The AFL is expected to finally embrace an 18-team AFLW competition for the 2022-23 season when it announces expansion plans at midday on Thursday.
The league has not yet informed those four teams - Essendon, Port Adelaide, Sydney and Hawthorn - that they will be in the competition next year.
But the Herald Sun understands the AFL will make the declaration that every team will have its own women’s side for a 2022-23 competition that will start at the end of next year.
The four teams put in detailed submissions which were assessed by the AFL Commission at its two-day meeting last week.
And while there will be significant concerns about the dilution of talent in coming seasons the reality is the league cannot continue holding out sides like Hawthorn, who have battled for years to gain entry to the AFLW.
If the league can fast-track an 18-team competition it will allow greater opportunities for women footballers across Australia to reach the elite level and eventually grow the talent pool.
This year’s competition will start in December with clubs already worrying about the state of the upcoming season. The official pre-season starts in coming weeks, with some clubs including GWS having a number of players who do not live in the state.

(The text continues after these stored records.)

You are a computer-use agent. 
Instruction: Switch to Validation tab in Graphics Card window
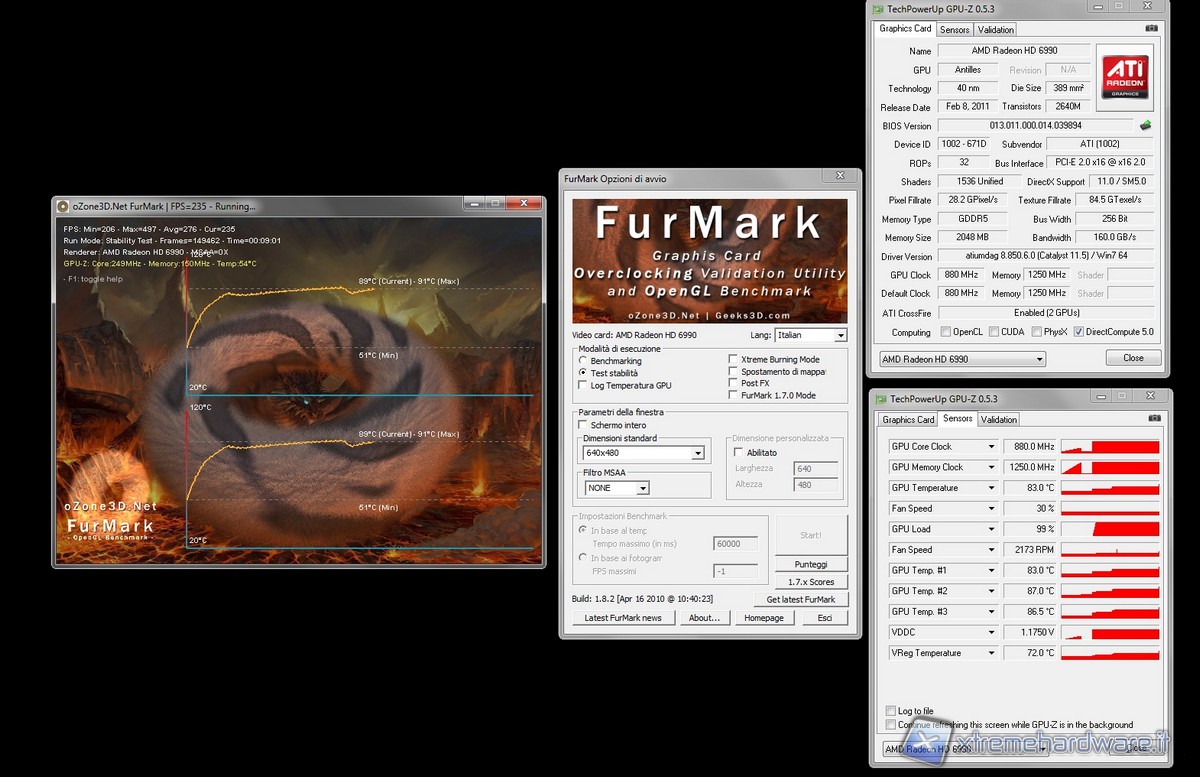click(995, 30)
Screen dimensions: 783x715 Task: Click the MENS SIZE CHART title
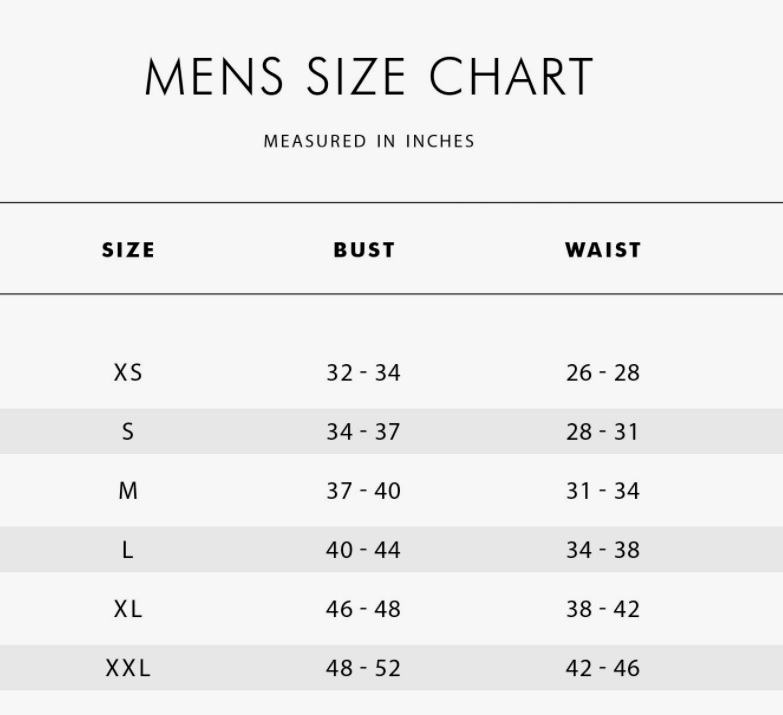click(369, 78)
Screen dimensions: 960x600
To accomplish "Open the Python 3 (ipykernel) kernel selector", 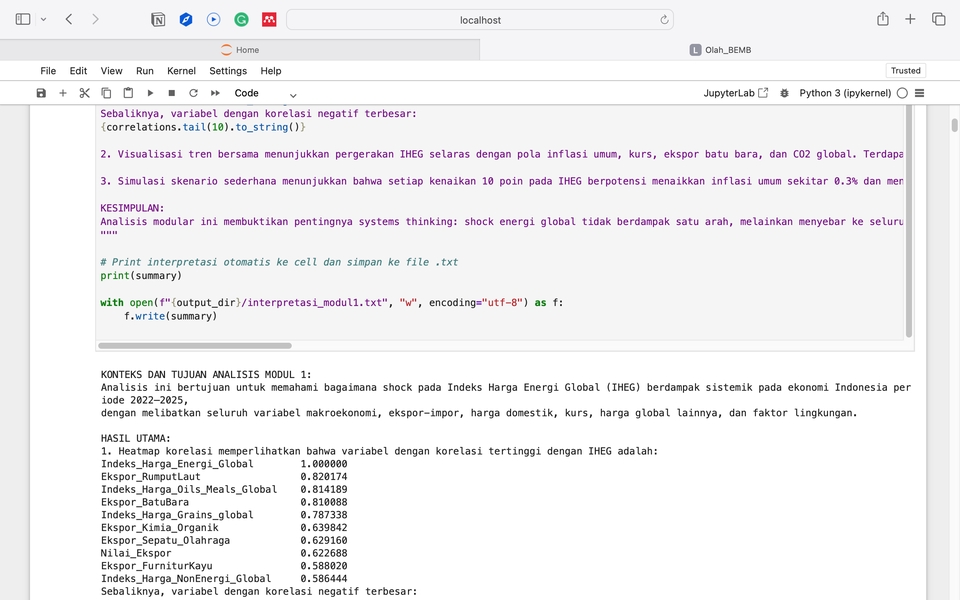I will pos(845,93).
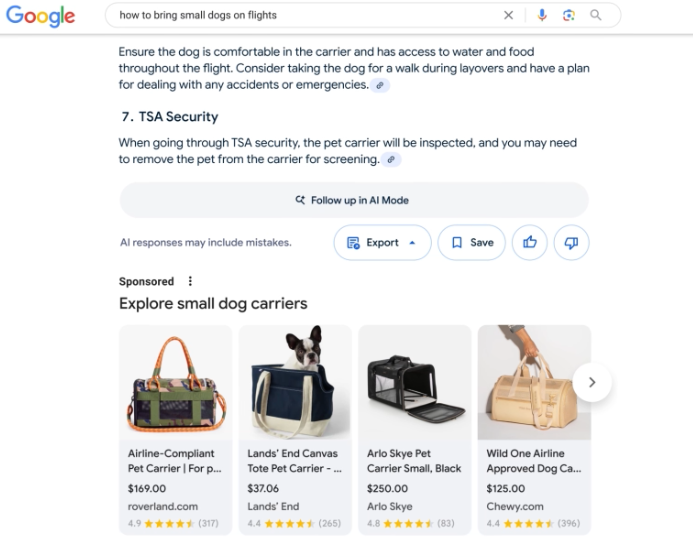
Task: Open Chewy.com seller link
Action: (513, 507)
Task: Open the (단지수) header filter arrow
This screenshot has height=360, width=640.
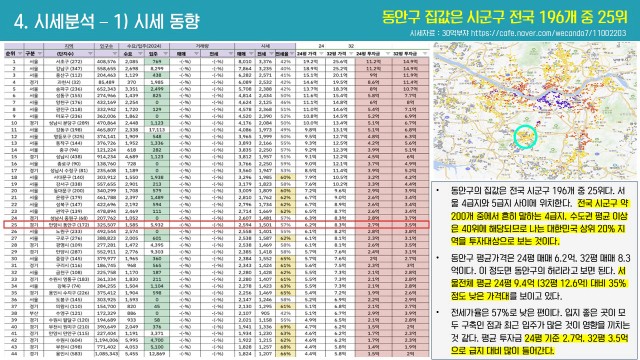Action: tap(90, 54)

It means they will have to train remotely ahead of the December start, with a fixturing nightmare coming up given many players are part-time and work in other pursuits.
Players on an average of around $18,000-$20,000 will not be able to drop their university or work commitments to spend weeks on the road or submit to long quarantine commitments.

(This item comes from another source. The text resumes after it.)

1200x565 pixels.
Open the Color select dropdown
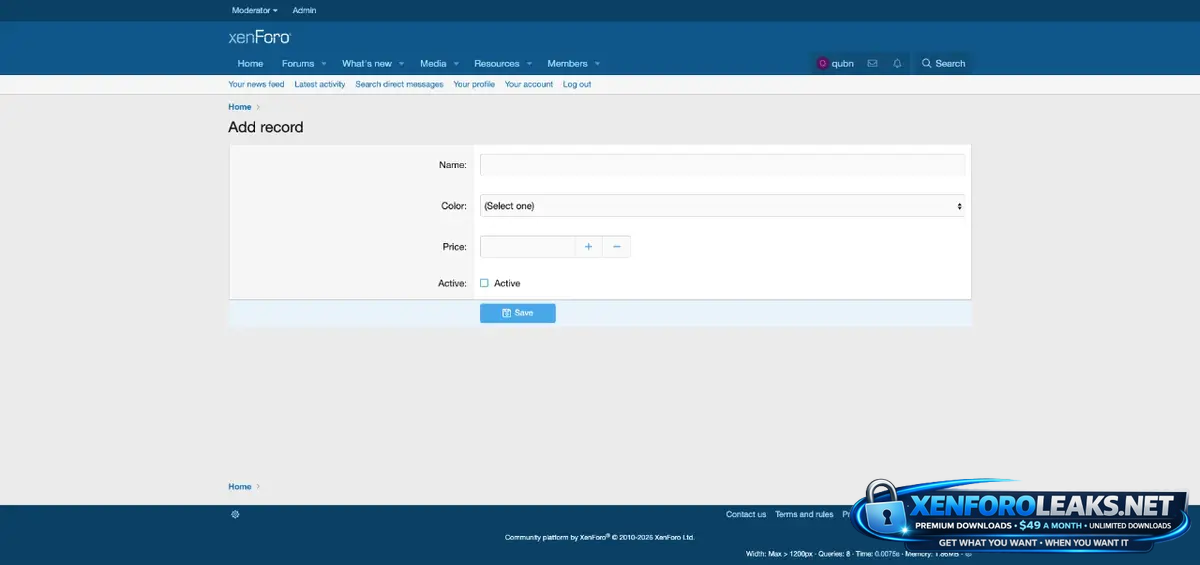pos(722,206)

Many AFLW staff and coaches are also part time, with no plans yet for a full-blown vaccination program of the AFLW cohort which might ease concerns.
But by December a more thorough vaccination program of the Australian population might allow greater travel between states and crowds at more AFL venues.
AFL chief executive Gillon McLachlan said this year female participation numbers had increased 100 per cent since 20155.
The NAB AFLW Competition has built a new audience base for the code with some 4.5 million AFLW fans, 155,908 attendees, 6.1 million viewers and an incredible 20 per cent of supporters who are new or first-time AFL attendees,” he said.
“But we don’t feel that the competition is whole without all 18 clubs and we know from the clubs that they don’t feel whole now without an AFLW team. AFLW is not just a competition that makes our game better but a culture that makes our whole industry better.”